--- READING TEXT Enclosed Below ---

Welcome to the Kentucky Native Plant and Wildlife Blog.

Welcome to the Kentucky Native Plant and Wildlife Blog.
The purpose of this blog is to provide information on using native plants in the landscape, issues related to invasive exotic plants, urban wildlife management, and wildlife damage management. It is my intention that this information will assist you in deciphering the multitude of information circulating around the web and condense in some meaningful method as it relates to Kentucky. In addition, I hope to highlight a native plant that can be used in the landscape.



Tuesday, September 13, 2011

Plant of the week: Southern Monkshood, Aconitum uncinatum


Flowering in the woods and garden right now, this beautiful twinning, almost vine like woodland wildflower adds grace and elegance to any setting. While it is found mostly in rich or fertile deciduous woods frequently along streams, this species flowers best in the garden if it gets morning sun and afternoon shade.  It will grow in full, dense shade but does not flower as profusely when placed where it gets some sunlight Perhaps the most interesting feature of this plant is the unique 1-inch deep purple or purplish blue flowers clustered at the end of stems that have five sepals and the .upper sepal forms a rounded hood, concealing part of two claw-like petals. The natural range for this species is most of the eastern United States from Pennsylvania down to Georgia and Alabama. It is considered rare, threatened, or endangered in much of its range but is pretty widely available in the nursery trade.  This showy member of the buttercup family has large, palm shaped lower leaves and smaller lance shaped leaves near the flowers.  This species has co-evolved to be pollinated by bumble bees.  The stamens mature more quickly and the female flowers are typically lower so the bees enter the flower and get nectar in the lower female flowers which produce more nectar and then move upwards to the lesser nectar producing flowers higher in the bloom.  When the bees move upwards to the lower nectar producing flowers, they cross over the stamens and get pollen on them and because they have to spend more time nectaring in the upper flowers of which some do not get pollenated and then the bees move to another bloom and enter with the female flowers on the bottom, ensuring cross pollination. Like many members of the genus Aconitum, this species has some toxicity, although it appears it is not as toxic as other members of the genus and most of the toxicity is in the roots and seeds.

--- End of Enclosed READING TEXT ---
--- EXTRACTED INFORMATION Enclosed Below ---

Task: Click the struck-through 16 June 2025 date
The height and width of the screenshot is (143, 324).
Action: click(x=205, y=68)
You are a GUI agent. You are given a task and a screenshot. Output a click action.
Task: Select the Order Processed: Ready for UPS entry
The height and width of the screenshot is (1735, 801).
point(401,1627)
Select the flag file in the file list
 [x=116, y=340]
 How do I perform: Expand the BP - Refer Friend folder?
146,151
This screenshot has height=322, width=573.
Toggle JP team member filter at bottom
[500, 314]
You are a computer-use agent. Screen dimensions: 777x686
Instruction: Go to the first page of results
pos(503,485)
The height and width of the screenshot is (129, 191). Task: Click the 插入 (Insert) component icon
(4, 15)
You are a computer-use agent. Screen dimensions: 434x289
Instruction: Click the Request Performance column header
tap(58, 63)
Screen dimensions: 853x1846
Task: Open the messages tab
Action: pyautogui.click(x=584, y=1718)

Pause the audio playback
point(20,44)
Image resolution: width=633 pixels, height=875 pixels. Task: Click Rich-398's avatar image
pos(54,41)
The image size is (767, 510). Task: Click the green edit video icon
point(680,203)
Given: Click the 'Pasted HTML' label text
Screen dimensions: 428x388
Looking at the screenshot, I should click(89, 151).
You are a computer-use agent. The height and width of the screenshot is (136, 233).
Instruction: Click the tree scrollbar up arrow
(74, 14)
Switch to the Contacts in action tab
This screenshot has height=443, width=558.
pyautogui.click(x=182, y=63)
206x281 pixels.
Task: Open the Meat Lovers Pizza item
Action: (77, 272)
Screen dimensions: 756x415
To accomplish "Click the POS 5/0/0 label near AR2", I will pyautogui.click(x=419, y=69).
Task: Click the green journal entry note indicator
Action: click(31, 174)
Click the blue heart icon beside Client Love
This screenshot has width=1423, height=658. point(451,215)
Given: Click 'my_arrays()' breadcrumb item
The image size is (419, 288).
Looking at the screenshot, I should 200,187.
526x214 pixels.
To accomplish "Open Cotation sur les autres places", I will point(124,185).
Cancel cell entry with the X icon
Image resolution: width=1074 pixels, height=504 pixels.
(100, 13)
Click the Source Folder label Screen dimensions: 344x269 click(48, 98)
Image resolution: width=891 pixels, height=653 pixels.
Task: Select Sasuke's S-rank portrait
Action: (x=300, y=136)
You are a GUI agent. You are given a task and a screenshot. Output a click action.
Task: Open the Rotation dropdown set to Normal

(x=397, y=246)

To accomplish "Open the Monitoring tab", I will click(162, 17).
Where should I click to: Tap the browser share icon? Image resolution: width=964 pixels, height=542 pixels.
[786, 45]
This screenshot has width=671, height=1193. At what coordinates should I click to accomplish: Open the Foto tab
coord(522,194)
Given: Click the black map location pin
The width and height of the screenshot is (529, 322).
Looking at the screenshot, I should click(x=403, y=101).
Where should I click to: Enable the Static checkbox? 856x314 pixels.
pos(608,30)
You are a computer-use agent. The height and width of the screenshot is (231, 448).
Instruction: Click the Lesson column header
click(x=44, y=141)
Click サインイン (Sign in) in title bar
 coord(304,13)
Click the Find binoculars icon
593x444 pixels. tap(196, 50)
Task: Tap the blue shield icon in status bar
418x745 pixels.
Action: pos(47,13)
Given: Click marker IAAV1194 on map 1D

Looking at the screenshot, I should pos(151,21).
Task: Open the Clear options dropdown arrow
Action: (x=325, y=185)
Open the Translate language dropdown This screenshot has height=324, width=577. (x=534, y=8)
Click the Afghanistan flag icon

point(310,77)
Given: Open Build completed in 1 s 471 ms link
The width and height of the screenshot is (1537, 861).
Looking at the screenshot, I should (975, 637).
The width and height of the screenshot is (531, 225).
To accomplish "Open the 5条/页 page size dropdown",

--- End of Enclosed EXTRACTED INFORMATION ---

◆ TASK PROMPT: According to the blog post on Southern Monkshood, what kind of bee has this plant co-evolved to be pollinated by?

◆ RESULT FOR THIS EXERCISE: Bumble bees.